A ready-to-run OCI image is published with each tag at `ghcr.io/tyberiusprime/fastqrab`.

```bash
# Docker
docker pull ghcr.io/tyberiusprime/fastqrab:latest
docker run --rm ghcr.io/tyberiusprime/fastqrab:latest --help

# Podman
podman pull ghcr.io/tyberiusprime/fastqrab:latest
podman run --rm ghcr.io/tyberiusprime/fastqrab:latest --help
```

Mount your working directory to feed a pipeline configuration:

```bash
docker run --rm -v "$(pwd)":/work ghcr.io/tyberiusprime/fastqrab:latest process input.toml
```

## Usage

Refer to the [full documentation](https://tyberiusprime.github.io/fastqrab/) or the
binaries help page (shown when run without arguments) for details.

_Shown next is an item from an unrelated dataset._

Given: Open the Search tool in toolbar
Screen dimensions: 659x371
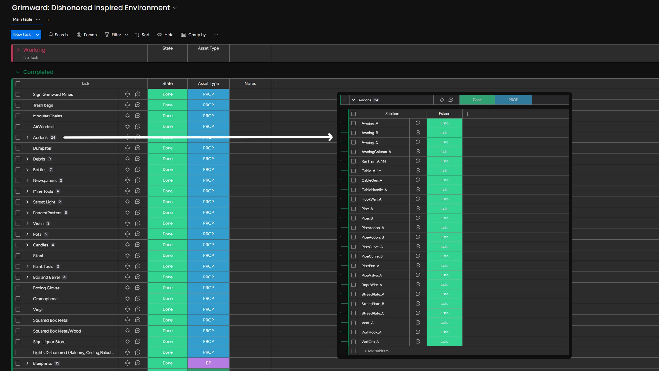Looking at the screenshot, I should tap(58, 35).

CLI: `fastqrab process input.toml`

We use a [TOML](https://toml.io/en/) file for configuration,
because command lines are too limited and prone to misunderstandings.

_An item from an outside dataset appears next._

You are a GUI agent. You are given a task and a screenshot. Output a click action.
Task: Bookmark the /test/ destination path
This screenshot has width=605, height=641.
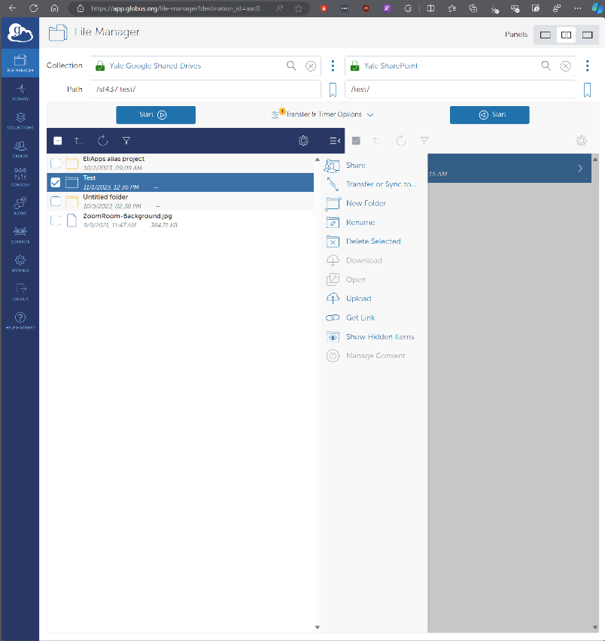(x=587, y=90)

And you should be writing down what you are doing anyway.

Here's a brief example:

```toml
[input]
    # supports multiple input files.
    # in at least three autodetected formats.
    read1 = ['fileA_1.fastq', 'fileB_1.fastq.gz', 'fileC_1.fastq.zstd']
    read2 = ['fileA_2.fastq', 'fileB_2.fastq.gz', 'fileC_2.fastq.zstd']
    index1 = ['index1_A.fastq', 'index1_B.fastq.gz', 'index1_C.fastq.zstd']
    index2 = ['index2_A.fastq', 'index2_B.fastq.gz', 'index2_C.fastq.zstd']


[[step]]
    # we can do a flexible report at any point in the pipeline
    # filename is output.(html|json)
    action = 'Report'
    name = "initial"
    duplicate_count_per_read = true
    count = true
    base_statistics = true

[[step]]
    # take the first five thousand reads
    action = "Head"
    n = 5000

[[step]]
    # extract UMI 
    action = "ExtractRegions"
    out_label = "region"
    # the umi is the first 8 bases of read1
    regions = [{source = 'read1', start = 0, length = 8, anchor="Start"}]

[[step]]
    #and place it in the read name
    action = "StoreTagInComment"
    in_label = "region"

[[step]]
    # now remove the UMI from the read sequence
    action = "CutStart"
    segment = 'read1'
    n = 8

[[step]]
    action = "Report"
    count = true # include read counts
    name = "post_filter"

[output]
    #generates output_1.fq and output_2.fq. For index reads see below.
    prefix = "output"
    # uncompressed. Suffix is determined from format
    format = "FASTQ"
    compression = "Raw"

    report_json = true
    report_html = true
```

### Canonical template

The repository ships an authoritative configuration scaffold at [`src/template.toml`](src/template.toml).
When prompting an LLM or drafting a new pipeline, point it to that file so it can reference
the full set of supported sections, comments, and examples.

### Cookbooks

Looking for practical examples? Check out the [`cookbooks/`](cookbooks/) directory for complete,
runnable examples demonstrating common use cases, or [visit them in the documentation](https://tyberiusprime.github.io/fastqrab/main/docs/how-to/cookbooks/):

- **Basic Quality Report** - Generate comprehensive quality metrics from FastQ files
- **UMI Extraction** - Extract and handle Unique Molecular Identifiers
- And many more...

Each cookbook includes:
- Sample input data
- Fully documented configuration files
- Expected output for verification
- Detailed README explaining the use case

Run any cookbook with:
```bash
git clone https://github.com/tyberiusprime/fastqrab
cd cookbooks/[cookbook-name]
fastqrab process input.toml
```

## Citations

A manuscript is being drafted.


## Contributions

PR's welcome.

If at any point you find the tool not doing what you expected it to,
please open an issue so we can discuss how to improve it!